In the West, most of the concerns regarding social media and “Fake News” center on potential election tampering by foreign agents and the echo chamber created by algorithms that feed users’ pre-existing beliefs. These are big topics, to be sure. And they get a lot of attention in the news you see every day.

They are, however, nowhere near the most important global case study regarding the power and potential toxicity of social media; you have to look at Facebook’s enabling role in the Rohingya genocide in Myanmar to see that.We’ve been following this issue for months, but recent events make it topical today. Here is the story:

Background: the Rohingya people live in western Myanmar, on the Bay of Bengal in an area bordering Bangladesh. They are predominantly Muslim while the rest of the country is Buddhist and are also from a different ethnic group than the majority. Despite living in the Myanmar for centuries, they are not recognized as legitimate citizens and are therefore legally stateless. Most estimates put the total Rohingya population at 1-2 million people.

There have been rolling crises in Rhakine State (the region where most Rohingyas live) since at least 2012. Things went downhill quickly in 2016 after a Muslim jihadi attack at 3 border posts, with the military government arming local Buddhist groups and moving the army into the region. By the end of 2017, the region was in full-blown conflict with thousands of Rohingya dead by extrajudicial killing and as many as 400,000 leaving the country as refugees.

Yesterday, a United Nations report called for Myanmar’s military leaders to be investigated for genocide, war crimes, and crimes against humanity. US Secretary of State Mike Pompeo said on Sunday that Myanmar was guilty of “abhorrent ethnic cleansing”. The US has also imposed sanctions on several military leaders.

Why Facebook matters to all this: the social media site is wildly popular in Myanmar, with a +90% share of Internet users and an estimated 30 million accounts out of a population of 50 million. Most of those are new to the last few years as local mobile/smartphone adoption hit its stride.

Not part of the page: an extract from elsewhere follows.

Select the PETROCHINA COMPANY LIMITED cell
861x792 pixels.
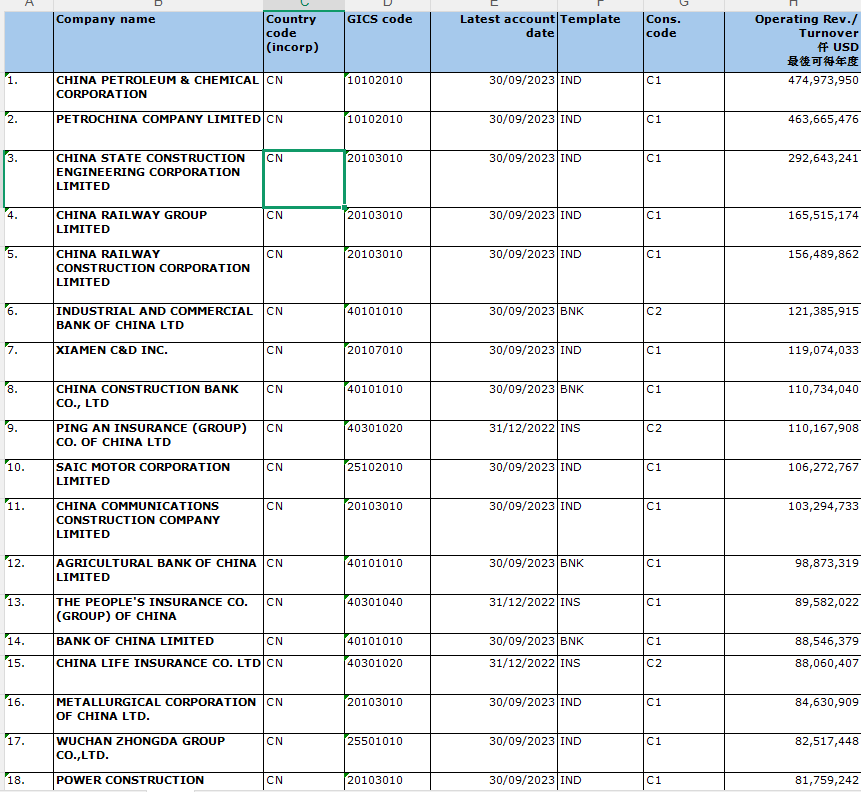[158, 120]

The United Nations report singled out Facebook for being:

  • A “useful instrument of hate, in a context where for most users Facebook IS the Internet. Although improved in recent months, Facebook’s response has been slow and ineffective.”
  • Even more remarkable, given the company’s supposed technological prowess, the UN report also stated “The Mission regrets that Facebook is unable to provide country-specific data about the spread of hate speech on its platform, which is imperative to assess the adequacy of its response.”

Facebook finally took concrete action in addressing the crisis (on the same day the UN report was released) by banning – for the first time ever – a state official. He is Senior General Min Aung Hliang, commander in chief of the armed forces. In addition the company also banned 19 other individuals and 52 Facebook pages followed by almost 12 million people. They will retain the data and content from these, presumably for potential international law enforcement action in the future.

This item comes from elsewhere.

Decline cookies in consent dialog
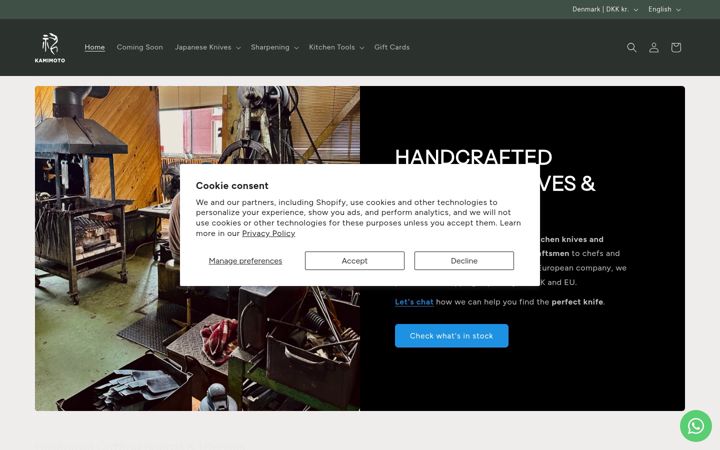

The upshot to all this: that Facebook needed a UN investigation and report to aggressively act in this case shows how broad its blind spots remain. Their boilerplate promise to “Do better in the future” seems insufficient in the wake of all that has occurred. And it is a reminder that the Internet enables global business models that can starkly change the lives of millions of people for the worse as well as for the better.

In terms of what it means for the stock, while we do not make equity recommendations it is hard to see the company in the same light after looking at this case study. Yes, Myanmar is a small country and many investors might have trouble finding it on a world map. But the Rohingya crisis was world news as it unfolded last year.

How could a company with Facebook’s resources – human and technological – not have had a better handle on what was happening? And why did it take so long to act? Their sluggish response does not bode well for those hoping the company can better police its platform any time soon.